Messages posted to thread:

Carol09-Oct-02 02:05 AM EST 5a   
Susan10-Oct-02 09:15 AM EST 6a   
Ed13-Oct-02 09:31 PM EST 5a   

Subject: xmas trees to plant
From: Carol
Zone: 5a
Date: 09-Oct-02 02:05 AM EST

I read last year (in the Etobicoke guardian) that you can get a xmas tree in a pot and after you finish using it as a xmas tree, you leave it outdoors, and in the spring you can plant it in your garden. I thought it sounded like a great idea, but does anyone know where you can get these xmas trees?

Subject: RE: xmas trees to plant
From: Susan
Zone: 6a
Date: 10-Oct-02 09:15 AM EST

In December, you see potted trees in lots of places - I saw them at Ikea last year! However, often they are spruce trees, which don't make as good Christmas trees as fir or pine (don't smell as nice and have very vicious needles!) I have my doubts about how successful they would be re planting in the garden. The first problem would be keeping them alive in making the transition from heated indoor temperatures to cold January temperatures. You'd have to do some sort of hardening off process I'd think before moving them outside. I suppose you could try to keep them indoors all winter which could be inconvenient if it is any size (although the ones I've seen are usually only about 3 feet tall or so - which means they wouldn't make particulaly showy christmas trees!) If you did move them outdoors in the winter, you'd also have to be careful about freezing the roots in the pot. Perhaps if you prepared a hole before the ground froze, you could put the hardened off tree, pot and all, in the hole and mulch it to try to protect it until the spring when you could plant it properly (if it was still alive...) So it may be possible to do it but I'd think there'd be a fairly high risk of failure. It's an attractive idea but I wonder if it would really be worth it other than for novelty and just to be able to say you did it!
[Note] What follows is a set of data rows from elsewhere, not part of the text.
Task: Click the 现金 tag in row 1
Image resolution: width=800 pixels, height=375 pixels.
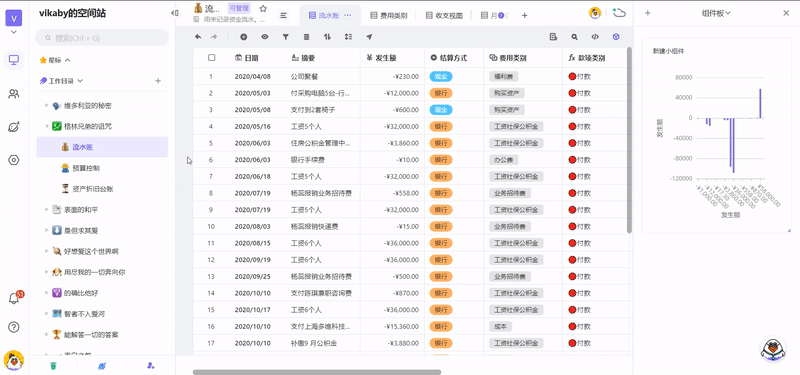Action: click(441, 77)
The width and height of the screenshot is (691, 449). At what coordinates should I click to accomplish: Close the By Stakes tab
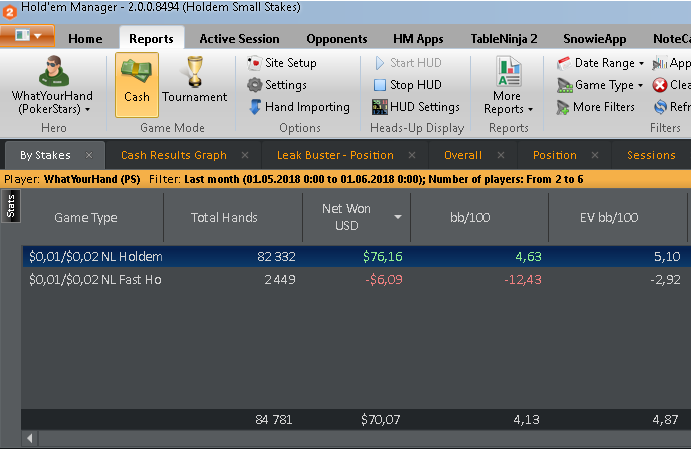coord(89,155)
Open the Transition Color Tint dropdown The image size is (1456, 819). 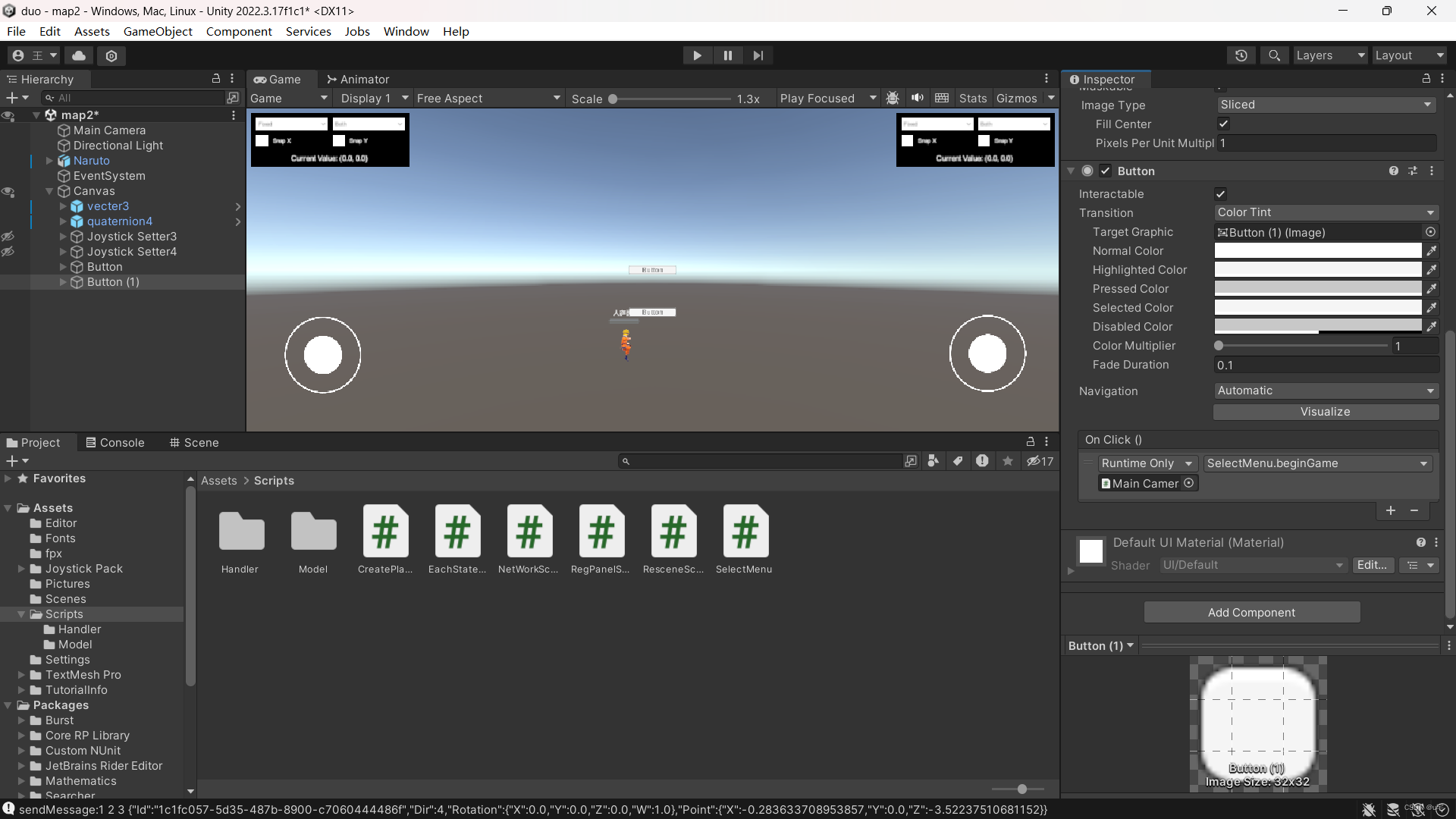tap(1326, 213)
Subject: RE: xmas trees to plant
From: Ed
Zone: 5a
Date: 13-Oct-02 09:31 PM EST

I totally agree with Susan's excellent response. I'm sure their survival prospect is not guaranteed as few are likely to endure this ordeal without giving the trees far more attention than the exercise is worth. As long as a demand exists, one can't really blame enterprising merchants for making them avaiable. As with any merchandise, it's up to prospective customers to ask pertinent questions, evaluate suitability before deciding and as always,: let the buyer beware. Instead of serving as Christmas trees, such merchandise could be used as quick, temporary landscaping at homes in new subdivisions; with or without lights, a vast improvement over no exterior plantings of any kind.